Basic Terminology Flashcards
Quantitative Data v. Qualitative Data
quan. - numerical data; data measured or identified on a numerical scale
qual. - categorical data; data that can be classified in a group
context will determine if quan. or qual.
Discrete Data v. Continuous Data
disc. - data that can be listed or placed in order; usually finite but may be “countably” infinite (identify first or second term but not last)
cont. - data that can be measured or take on values in an integral
Descriptive Statistics (EDA) v. Inferential Statistics
desc. - exploratory data analysis (analytical, graphical); examines data
inf. - uses data to make inferences about the population from which the sample is drawn (commonly random sample)
Parameters v. Statistics
stats. - values that describe a sample
para. - values that describe a population
Collecting Data: Surveys v. Studies
used to collect data in order to make generalizations about a population
experiments or observational studies involve collecting comparative data on groups (treatment and control)
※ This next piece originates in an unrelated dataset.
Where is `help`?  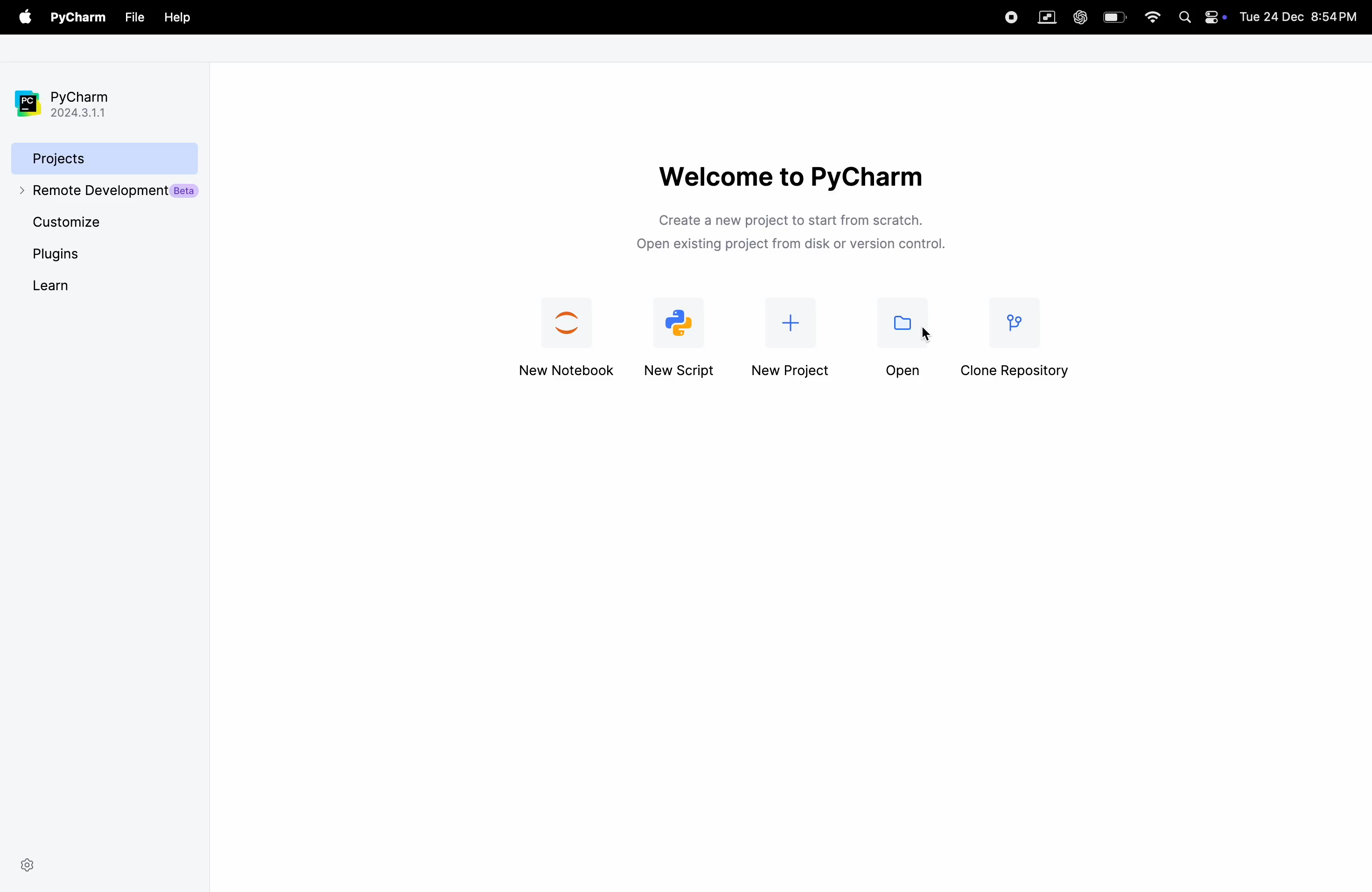 help is located at coordinates (175, 15).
Random Variable and Distributions
can be thought of as a numerical outcome of a random phenomenon or an experiment; give rise to probability distrubutions (a way of matching outcomes with their probabilities of success) which leads to probabilistic statements about sampling distributions (distributions of sample statistics such as means and proportions)
Graphical Analysis: Shape
symmetric - has symmetry around some axis (does not need to be perfectly symmetrical)
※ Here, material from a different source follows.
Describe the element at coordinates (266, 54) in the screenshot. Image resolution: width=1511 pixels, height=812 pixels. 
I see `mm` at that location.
mound-shaped - bell-shaped
skewed - data are skewed to the left if the tail is to the left; to the right if the tail is to the right
bimodal - has more than one location with many scores
uniform - frequencies of the various values are more-or-less constant
Graphical Analysis: Dotplot v. Stemplot
dot - very simple type of graph that involves plotting the data values, with dots, above the corresponding values on a number line
stem - no rules to what constitutes the stem and what constitutes the leaf; data will suggest the stem and leaves
Graphical Analysis: Bargraph v. Histogram
bar - used to illustrate qualitative data; horizontal axis is categories
hist - used to illustrate quantitative data; horizontal axis is numerical values
vertical axis of both is frequencies or relative frequencies
Measures of Center: Mean
defined as the sum of the x’s divided by n
not resistant statistic (can be affected)
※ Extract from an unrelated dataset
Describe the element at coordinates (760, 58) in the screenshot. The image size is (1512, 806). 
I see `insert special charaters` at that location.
can remove indices and leave summation notation

Measures of Center: Median
“middle” value in the set; if even, add middlemost two and divide by 2
resistant statistic (one whose numerical value is not dramatically affected by extreme values)
Measures of Center: Mode
tells where the most frequent values occur, more than it describes the center
generally not used
Measures of Spread: Variance
average squared deviation from the mean

Measures of Spread: Standard Deviation
square root of the variance; used to match the units of the original data

Measures of Spread: Interquartile Range (IQR)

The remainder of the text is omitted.